Ainda assim, sua identidade é importante. Durante todo o ato, foi evocada a sentença "Roe", que protegia o direito ao aborto e foi anulada em 2022 pela maioria conservadora na Suprema Corte. Restaurar o acesso seguro ao aborto será um tema central da campanha, e Harris pode defendê-lo em condições muito melhores do que Biden. De fato, ela o integrou em uma crítica mais ampla da personalidade autoritária de Trump, bem como do conteúdo perigoso do Projeto 2025, uma coleção de propostas reacionárias promovidas pela Fundação Heritage para remodelar o governo federal dos Estados Unidos caso Trump ganhe as eleições. "Vocês podem acreditar que colocaram isso por escrito?", perguntou Harris em um momento em que pareceu improvisar em seu discurso.

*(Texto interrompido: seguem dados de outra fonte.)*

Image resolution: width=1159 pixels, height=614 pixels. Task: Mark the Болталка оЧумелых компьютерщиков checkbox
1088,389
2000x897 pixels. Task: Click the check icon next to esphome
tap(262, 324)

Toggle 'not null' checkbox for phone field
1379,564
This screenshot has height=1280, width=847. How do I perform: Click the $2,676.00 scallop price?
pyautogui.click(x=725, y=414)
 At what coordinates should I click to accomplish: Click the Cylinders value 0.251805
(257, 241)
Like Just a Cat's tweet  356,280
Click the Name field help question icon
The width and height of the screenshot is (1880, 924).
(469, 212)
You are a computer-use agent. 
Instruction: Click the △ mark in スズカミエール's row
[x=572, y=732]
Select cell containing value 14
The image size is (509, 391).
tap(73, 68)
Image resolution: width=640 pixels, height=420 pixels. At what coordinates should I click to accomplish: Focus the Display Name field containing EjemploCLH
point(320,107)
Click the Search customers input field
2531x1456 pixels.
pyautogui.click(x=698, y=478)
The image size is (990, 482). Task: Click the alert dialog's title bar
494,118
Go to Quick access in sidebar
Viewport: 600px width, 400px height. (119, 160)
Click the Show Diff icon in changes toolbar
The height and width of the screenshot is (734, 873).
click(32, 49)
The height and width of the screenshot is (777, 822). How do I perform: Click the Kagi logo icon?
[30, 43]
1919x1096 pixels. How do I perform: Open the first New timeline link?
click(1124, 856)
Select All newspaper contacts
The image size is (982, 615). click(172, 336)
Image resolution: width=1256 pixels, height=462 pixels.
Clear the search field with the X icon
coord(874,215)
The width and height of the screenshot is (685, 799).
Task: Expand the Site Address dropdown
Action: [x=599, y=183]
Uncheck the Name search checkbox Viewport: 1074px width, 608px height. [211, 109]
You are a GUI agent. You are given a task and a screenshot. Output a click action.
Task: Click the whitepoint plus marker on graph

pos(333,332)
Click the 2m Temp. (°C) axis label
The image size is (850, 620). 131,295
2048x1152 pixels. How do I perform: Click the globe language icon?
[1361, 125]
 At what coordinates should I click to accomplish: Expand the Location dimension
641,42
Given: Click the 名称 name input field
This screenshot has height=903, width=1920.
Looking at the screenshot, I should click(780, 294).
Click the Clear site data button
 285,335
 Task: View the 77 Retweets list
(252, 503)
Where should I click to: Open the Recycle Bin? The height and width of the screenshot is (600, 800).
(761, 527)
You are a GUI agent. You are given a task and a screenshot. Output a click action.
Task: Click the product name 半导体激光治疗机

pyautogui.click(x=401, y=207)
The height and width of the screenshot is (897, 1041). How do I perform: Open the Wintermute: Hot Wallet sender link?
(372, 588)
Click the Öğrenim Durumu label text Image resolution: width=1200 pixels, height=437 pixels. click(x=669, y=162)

As lutas pelos direitos reprodutivos e a proteção da democracia foram unidas pelo tema da liberdade, tanto na retórica quanto na música. Agora que Beyoncé abençoou o uso de "Freedom", a música foi utilizada como trilha sonora da campanha.
A agenda positiva da campanha – além do perigo de Trump – não foi apresentada com muitos detalhes, mas foi esboçada brevemente. Foram repetidas as promessas democratas habituais de proteger a seguridade social, Medicare, Medicaid e a Lei de Assistência Sanitária Acessível ("Obamacare"). Além disso, Harris se comprometeu com os objetivos de acabar com a pobreza infantil, promulgar auxílios para o cuidado da infância e conceder licenças parentais remuneradas. Essas propostas foram incluídas no programa "Build Back Better" [Reconstruir Melhor] e ainda estão sobre a mesa, aguardando o apoio suficiente no Congresso. Embora não tenha havido muitos aspectos que indicassem a possibilidade de desenvolver uma agenda pós-keynesiana ou predistributiva (evitar desigualdades na origem), houve aclamações especialmente entusiásticas da multidão quando ela mencionou a possibilidade de que todos os trabalhadores tenham a oportunidade de se afiliar a um sindicato.
Ainda está por vir se sua mensagem chegará além das bases democratas que encheram o estádio. Nem todos os dias serão tão bons quanto este. Trump e seu candidato a vice-presidente, J.D. Vance, contam com o apoio firme de seus partidários e encontrarão linhas de ataque. O racismo e o sexismo não desapareceram repentinamente da política americana, embora Harris faça com que esses ataques sejam tão óbvios que isso pode enfraquecê-los, pelo menos parcialmente. Mas nada em sua personalidade nem no conteúdo de sua campanha sugere ainda a oportunidade de frear alguns dos realinhamentos partidários em curso, por exemplo, a crescente inclinação dos trabalhadores brancos para os republicanos, especialmente entre os homens. Harris faria bem em escolher um candidato a vice-presidência que possa falar a partir de sua experiência pessoal sobre as necessidades e experiências dos trabalhadores.
Embora por ora Harris tenha conseguido o apoio de praticamente todos os setores da coalizão democrata, as tensões internas certamente voltarão a surgir. O único perturbador do ato, um homem idoso que caminhava com um bastão, começou a gritar: "Você vai parar o genocídio em Gaza?" no meio do discurso. Se Kamala ouviu, ignorou, e os seguranças o retiraram da sala sem grandes alardes. Mas enquanto ele se afastava, algumas pessoas do público lhe sussurraram baixinho que também gostariam que a administração mudasse de rumo. Essas pessoas não consideraram sua participação no ato como um apoio ao enfoque de Biden em relação a Israel. E embora ninguém saiba até que ponto a perspectiva de Harris como presidente seria diferente, podem ter esperanças.
Para conquistar a presidência, essa esperança será um recurso essencial para a campanha de Harris. Naquele dia, ela conseguiu fornecê-la. A esperança de continuar com as coisas que os democratas apreciam no governo de Biden, ao mesmo tempo em que melhora aquelas que desagradam suas bases. A esperança de que ela possa expor as vulnerabilidades da candidatura Trump-Vance de uma maneira que Biden não conseguiu. A esperança de que sua campanha, e as doações de trabalho militante e dinheiro, não sejam desperdiçadas. A esperança de que o país possa ser um lugar melhor e do qual possam se orgulhar.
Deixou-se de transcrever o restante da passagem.